Dorset councillors decided last week that despite it having the capacity to produce electricity for more than 4,700 homes, the 40-acre Cruxton Farm site near Maiden Newton would dominate the landscape and have a negative effect on a section of the national Macmillan Trail.

The applicant, clean energy solutions company Enviromena, said it was 'bitterly disappointed' that its 11.8 MW solar installation was rejected - in the face of a changing global climate and the biggest surge in UK household energy bills for more than 50 years.

Councillors upheld their planning officer’s recommendation for refusal on the grounds that the site did not meet criteria for development in an AONB and that its visual impact would prove detrimental to the landscape.

Mark Harding, European Development Director of Enviromena, said: “We are bitterly disappointed with the decision. We’ve worked very hard over the past 17 months while the project has been in the planning process to address all concerns.

“As a result, we shaped a scheme that has the full backing of the local parish council and kept visual impact to a minimum. At the meeting we sided with members of the committee who supported the scheme and highlighted the fact that the significant benefits of the project outweighed any perceived harmful visual impact from selected viewpoints.

“We fully believe that our submission met all of the criteria for development in the AONB. We will now proceed with an appeal to ensure an outcome which not only recognises the need to satisfy local conditions but supports the urgent national agenda of delivering sustainable, renewable energy.”

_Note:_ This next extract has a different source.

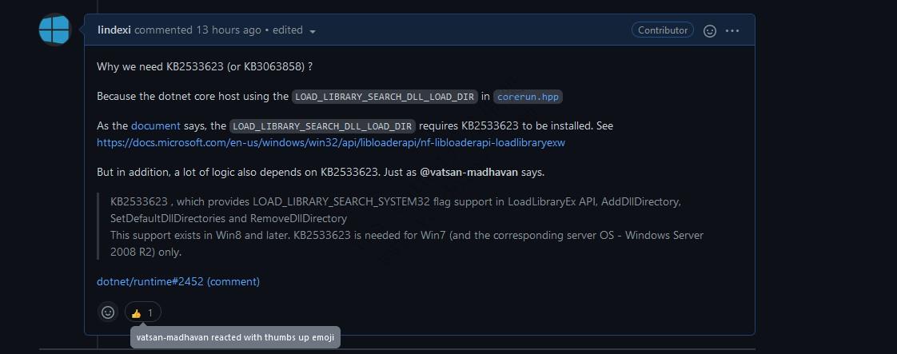Open lindexi's Windows-logo avatar
This screenshot has height=354, width=897.
[x=54, y=29]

Enviromena’s CEO Cabell Fisher added: “We understand that there might be concerns with build projects. So with that in mind, Enviromena proposed extensive measures to ensure the site would be acceptable to all stakeholders. In fact, the local community recognised that projects like Enviromena’s can be connected quickly with minimal disruption and that they play a crucial role in providing much-needed clean energy alternatives to the grid."

He said the site would support the local economy and provide jobs during the construction phase. But the fact it had been refused left the company "with no option but to appeal”.

Planning officers, the Dorset CPRE, the AONB team and Natural England had all argued the scheme would cause harm to the AONB and that the developers had failed to make a case for why they could not build somewhere else.

There was some support - Bridport Green councillor Kelvin Clayton said at the meeting: “Much of this decision is subjective and I thought the impact was negligible.”

It was a view shared by Cllr Alex Brenton, although she said she did share the concerns about the impact on the Macmillan Trail, which runs from Lincolnshire to the coast at Abbotsbury.